GVP Module VIII – Post-authorisation safety studies provides a structure for study protocols, which should cover at least the following aspects:

  • The research question the study is designed to answer, which might be purely descriptive, exploratory or explanatory (hypothesis driven). The protocol should include a background description that explains the origin (scientific, regulatory, etc.) and current knowledge on the research question. It will also explain the context of the research question, including what data are currently available and how these data can or cannot contribute to answering the question. The context will also be defined in terms of what information sources can be used to generate appropriate data and how the proposed study methodology will be shaped around these.

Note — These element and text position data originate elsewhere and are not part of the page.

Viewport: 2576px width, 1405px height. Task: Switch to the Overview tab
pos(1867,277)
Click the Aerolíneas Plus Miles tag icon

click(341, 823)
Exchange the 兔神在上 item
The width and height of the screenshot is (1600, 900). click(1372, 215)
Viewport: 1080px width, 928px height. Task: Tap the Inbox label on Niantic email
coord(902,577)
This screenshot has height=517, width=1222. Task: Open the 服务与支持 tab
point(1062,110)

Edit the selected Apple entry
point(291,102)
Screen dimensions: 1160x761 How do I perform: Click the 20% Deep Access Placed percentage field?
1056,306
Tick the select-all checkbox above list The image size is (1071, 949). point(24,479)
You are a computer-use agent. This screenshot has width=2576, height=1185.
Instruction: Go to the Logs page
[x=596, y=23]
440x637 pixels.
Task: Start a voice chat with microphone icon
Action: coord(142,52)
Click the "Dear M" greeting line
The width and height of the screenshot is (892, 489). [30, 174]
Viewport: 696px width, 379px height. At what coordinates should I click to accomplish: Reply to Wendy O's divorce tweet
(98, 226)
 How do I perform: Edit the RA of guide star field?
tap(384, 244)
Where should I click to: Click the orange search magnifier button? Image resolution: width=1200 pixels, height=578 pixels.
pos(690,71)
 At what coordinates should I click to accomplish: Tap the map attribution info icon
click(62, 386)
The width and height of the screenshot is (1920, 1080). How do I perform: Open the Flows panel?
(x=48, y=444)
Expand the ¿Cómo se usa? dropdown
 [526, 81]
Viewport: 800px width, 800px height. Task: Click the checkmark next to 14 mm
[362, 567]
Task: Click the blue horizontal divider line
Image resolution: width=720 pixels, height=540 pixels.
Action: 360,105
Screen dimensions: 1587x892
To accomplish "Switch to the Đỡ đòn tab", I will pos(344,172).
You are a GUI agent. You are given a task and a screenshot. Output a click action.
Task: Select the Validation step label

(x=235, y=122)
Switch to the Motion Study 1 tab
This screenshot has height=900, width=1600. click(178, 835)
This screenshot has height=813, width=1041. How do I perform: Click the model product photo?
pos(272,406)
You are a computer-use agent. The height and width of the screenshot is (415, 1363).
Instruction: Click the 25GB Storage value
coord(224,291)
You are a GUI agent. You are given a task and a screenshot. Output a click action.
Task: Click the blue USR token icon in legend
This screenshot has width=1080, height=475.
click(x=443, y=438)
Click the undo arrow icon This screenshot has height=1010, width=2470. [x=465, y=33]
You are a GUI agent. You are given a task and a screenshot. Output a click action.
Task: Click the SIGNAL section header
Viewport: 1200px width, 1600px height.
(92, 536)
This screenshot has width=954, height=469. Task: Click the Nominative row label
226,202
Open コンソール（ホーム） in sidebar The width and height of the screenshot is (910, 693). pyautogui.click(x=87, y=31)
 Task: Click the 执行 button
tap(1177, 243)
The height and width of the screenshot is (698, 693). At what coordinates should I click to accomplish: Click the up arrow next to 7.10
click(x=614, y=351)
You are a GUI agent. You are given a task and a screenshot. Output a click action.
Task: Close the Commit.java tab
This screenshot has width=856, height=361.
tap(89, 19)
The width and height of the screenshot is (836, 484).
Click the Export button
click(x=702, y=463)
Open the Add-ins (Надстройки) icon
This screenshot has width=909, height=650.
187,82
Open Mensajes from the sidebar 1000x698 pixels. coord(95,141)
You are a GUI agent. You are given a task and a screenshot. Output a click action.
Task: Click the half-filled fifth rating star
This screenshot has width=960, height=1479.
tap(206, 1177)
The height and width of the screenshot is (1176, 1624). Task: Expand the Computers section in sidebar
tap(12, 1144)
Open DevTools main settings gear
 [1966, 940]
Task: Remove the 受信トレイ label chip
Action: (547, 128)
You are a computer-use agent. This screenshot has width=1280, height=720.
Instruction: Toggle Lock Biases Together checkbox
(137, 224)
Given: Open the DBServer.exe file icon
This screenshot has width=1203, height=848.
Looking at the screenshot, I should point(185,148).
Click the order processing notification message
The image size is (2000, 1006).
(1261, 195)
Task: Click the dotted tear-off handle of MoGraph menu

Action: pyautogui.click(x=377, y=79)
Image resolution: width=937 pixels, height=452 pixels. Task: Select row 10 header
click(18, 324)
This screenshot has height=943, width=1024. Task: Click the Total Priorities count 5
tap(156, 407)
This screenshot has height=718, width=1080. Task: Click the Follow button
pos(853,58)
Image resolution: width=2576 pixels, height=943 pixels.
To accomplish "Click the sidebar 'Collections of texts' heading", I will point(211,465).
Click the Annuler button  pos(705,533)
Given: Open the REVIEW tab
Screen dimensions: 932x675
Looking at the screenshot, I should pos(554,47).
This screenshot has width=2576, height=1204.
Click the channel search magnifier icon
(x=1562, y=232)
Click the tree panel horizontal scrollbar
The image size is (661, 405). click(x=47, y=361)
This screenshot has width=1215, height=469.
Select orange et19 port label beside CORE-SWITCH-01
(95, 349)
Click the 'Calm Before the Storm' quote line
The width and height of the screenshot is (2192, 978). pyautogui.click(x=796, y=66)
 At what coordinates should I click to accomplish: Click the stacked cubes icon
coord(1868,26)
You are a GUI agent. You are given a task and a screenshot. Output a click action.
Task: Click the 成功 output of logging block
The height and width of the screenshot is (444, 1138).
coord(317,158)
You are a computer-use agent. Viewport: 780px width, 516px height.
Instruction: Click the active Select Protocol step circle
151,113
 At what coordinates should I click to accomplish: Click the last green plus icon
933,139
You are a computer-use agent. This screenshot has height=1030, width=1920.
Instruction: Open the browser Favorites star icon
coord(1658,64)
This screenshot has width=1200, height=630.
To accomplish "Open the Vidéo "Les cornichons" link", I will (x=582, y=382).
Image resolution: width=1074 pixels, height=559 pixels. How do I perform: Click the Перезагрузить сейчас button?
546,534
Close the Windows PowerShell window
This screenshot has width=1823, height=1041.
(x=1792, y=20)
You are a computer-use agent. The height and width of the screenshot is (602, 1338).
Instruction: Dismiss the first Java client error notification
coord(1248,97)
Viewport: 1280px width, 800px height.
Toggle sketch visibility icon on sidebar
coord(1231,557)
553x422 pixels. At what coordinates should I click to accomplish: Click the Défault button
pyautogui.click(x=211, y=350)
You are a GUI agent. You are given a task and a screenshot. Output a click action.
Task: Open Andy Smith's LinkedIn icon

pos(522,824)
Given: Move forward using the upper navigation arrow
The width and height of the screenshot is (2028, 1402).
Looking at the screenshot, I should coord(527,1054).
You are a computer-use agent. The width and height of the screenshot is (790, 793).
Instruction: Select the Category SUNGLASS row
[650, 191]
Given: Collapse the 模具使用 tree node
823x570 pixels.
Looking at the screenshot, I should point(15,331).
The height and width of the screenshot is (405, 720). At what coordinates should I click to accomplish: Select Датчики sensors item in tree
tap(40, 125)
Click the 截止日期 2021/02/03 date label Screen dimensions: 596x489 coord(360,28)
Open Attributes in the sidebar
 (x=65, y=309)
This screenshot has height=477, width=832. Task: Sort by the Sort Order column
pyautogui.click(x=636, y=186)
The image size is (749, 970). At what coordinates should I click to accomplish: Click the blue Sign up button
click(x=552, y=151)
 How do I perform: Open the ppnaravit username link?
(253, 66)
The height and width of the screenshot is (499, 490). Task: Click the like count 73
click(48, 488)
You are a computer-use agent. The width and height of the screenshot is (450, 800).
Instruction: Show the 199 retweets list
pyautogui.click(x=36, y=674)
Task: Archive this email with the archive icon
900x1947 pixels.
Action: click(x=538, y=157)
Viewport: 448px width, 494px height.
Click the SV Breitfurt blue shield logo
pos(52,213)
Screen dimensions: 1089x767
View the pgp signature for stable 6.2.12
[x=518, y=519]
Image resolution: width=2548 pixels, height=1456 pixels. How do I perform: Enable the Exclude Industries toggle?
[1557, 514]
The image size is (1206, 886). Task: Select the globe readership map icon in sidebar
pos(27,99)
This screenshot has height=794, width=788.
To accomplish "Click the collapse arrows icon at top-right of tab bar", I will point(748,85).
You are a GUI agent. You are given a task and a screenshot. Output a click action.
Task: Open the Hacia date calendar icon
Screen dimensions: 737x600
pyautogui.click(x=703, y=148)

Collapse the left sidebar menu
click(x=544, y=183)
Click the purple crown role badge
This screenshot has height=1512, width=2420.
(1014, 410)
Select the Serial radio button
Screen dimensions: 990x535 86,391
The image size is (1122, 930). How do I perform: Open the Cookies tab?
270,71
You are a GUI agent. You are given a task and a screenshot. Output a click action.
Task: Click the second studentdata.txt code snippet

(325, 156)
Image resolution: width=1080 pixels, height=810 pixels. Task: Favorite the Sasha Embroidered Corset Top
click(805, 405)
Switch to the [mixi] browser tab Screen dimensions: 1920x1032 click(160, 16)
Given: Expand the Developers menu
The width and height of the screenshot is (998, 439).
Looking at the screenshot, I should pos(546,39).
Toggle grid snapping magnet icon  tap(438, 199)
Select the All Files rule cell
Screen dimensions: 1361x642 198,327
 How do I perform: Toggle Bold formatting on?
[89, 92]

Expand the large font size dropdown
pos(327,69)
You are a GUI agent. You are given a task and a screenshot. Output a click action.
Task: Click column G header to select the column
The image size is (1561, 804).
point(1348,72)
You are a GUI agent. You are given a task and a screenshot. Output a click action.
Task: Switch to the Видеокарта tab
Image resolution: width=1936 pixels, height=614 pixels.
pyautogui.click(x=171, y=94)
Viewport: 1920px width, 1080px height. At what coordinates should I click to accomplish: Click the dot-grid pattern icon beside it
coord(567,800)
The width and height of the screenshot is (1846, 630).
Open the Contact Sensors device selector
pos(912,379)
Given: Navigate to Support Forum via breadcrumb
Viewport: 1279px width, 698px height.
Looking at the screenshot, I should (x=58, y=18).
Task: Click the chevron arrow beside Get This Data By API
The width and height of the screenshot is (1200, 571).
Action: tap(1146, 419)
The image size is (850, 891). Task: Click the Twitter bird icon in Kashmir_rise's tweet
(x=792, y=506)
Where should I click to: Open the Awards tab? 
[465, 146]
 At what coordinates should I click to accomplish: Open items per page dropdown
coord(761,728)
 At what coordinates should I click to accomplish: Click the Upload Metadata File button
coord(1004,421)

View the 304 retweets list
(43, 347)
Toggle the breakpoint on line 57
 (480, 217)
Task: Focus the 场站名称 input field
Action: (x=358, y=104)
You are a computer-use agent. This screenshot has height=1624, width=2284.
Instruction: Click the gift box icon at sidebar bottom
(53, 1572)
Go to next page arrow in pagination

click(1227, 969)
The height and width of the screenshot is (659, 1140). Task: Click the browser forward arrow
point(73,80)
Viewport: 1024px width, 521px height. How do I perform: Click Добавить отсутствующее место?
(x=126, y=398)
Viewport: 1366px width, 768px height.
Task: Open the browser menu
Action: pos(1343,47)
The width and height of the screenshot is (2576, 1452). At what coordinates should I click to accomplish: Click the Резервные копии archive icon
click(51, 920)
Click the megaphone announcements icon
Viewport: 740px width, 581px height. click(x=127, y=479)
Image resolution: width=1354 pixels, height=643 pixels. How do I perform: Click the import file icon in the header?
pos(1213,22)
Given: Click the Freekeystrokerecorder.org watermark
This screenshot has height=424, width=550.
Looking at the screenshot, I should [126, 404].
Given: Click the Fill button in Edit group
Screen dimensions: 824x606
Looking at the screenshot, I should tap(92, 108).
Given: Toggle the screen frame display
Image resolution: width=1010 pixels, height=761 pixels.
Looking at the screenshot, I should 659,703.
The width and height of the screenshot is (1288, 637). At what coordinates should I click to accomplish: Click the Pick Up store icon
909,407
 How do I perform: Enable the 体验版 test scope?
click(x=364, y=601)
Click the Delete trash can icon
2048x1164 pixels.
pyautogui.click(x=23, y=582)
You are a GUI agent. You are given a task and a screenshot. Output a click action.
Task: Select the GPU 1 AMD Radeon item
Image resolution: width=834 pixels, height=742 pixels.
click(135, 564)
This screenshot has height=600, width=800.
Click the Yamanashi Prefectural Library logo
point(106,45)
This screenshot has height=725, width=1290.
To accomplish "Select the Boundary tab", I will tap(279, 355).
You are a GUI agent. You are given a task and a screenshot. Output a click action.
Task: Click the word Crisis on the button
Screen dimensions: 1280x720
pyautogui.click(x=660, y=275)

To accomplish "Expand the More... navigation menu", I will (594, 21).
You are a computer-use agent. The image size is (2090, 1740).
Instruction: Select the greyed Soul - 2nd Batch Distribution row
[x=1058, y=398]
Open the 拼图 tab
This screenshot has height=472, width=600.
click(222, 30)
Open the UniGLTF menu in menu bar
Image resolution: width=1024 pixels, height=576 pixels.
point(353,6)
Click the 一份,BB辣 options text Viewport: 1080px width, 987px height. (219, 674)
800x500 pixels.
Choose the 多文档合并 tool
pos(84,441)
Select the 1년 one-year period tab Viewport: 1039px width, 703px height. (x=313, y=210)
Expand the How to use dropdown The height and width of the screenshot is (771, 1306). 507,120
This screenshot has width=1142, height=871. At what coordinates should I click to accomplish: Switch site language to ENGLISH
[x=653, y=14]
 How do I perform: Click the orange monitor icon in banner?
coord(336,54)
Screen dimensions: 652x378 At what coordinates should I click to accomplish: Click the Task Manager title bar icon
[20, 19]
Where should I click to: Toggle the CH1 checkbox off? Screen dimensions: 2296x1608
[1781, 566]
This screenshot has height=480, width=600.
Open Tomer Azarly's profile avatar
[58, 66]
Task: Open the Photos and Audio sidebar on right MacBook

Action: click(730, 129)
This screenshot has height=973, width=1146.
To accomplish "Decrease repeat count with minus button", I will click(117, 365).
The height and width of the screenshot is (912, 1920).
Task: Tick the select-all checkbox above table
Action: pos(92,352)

  • The main study objective and possible secondary objectives, which are operational definitions of the research question. In defining secondary objectives, consideration could be given to time and cost, which may impose constraints and choices, for example in terms of sample size, duration of follow-up or data collection. 


  • The source and study population to be used to answer the research question. The protocol should describe whether this population is already identified, and whether data are already available (secondary data collection) or whether it needs to be recruited de novo (primary data collection). The boundaries of the desired population will be defined, including inclusion/exclusion criteria, timelines (such as index dates for inclusion in the study) and any exposure or events defining the population. Exposure of interest that needs to be pre-specified and defined, including duration and intensity of exposure, source of data and methods of ascertainment. 


  • Outcomes of interest that need to be pre-specified and defined, including data sources, operational definitions and methods of ascertainment such as data elements in field studies or appropriate codes in database studies. 



  • The covariates and potential confounders that need to be pre-specified and defined, including how they will be measured. 


  • The statistical plan for the analysis of the resulting data, including statistical methods and software, adjustment strategies, and how the results are going to be presented. 


  • The identification and way of minimisation of potential biases. 


  • Major assumptions, critical uncertainties and challenges in the design, conduct and interpretation of the results of the study given the research question and the data used. 


  • Ethical considerations, as described in Chapter 9. 


Various data collection forms including the Case Report Form (CRF), list of disease codes or descriptions of the data elements may be appended to the protocol, providing an exact representation of how the data will be collected. The study protocols could include a section specifying ways in which the CRF will be piloted, tested and finalised. Amendments of final CRFs should be justified. For field studies, physician or patient forms would be included depending on the data collection methodology. Other forms may be included as needed, such as patient information, consent form or patient-oriented summaries.

Registration of the study protocol before the start of data collection provides information to other researchers about the ongoing study, improves transparency and, especially for studies based on secondary use of data, provides assurance that the stated hypotheses have not been influenced by the results. The EU PAS Register is a public register open to everyone for the registration of non-interventional studies.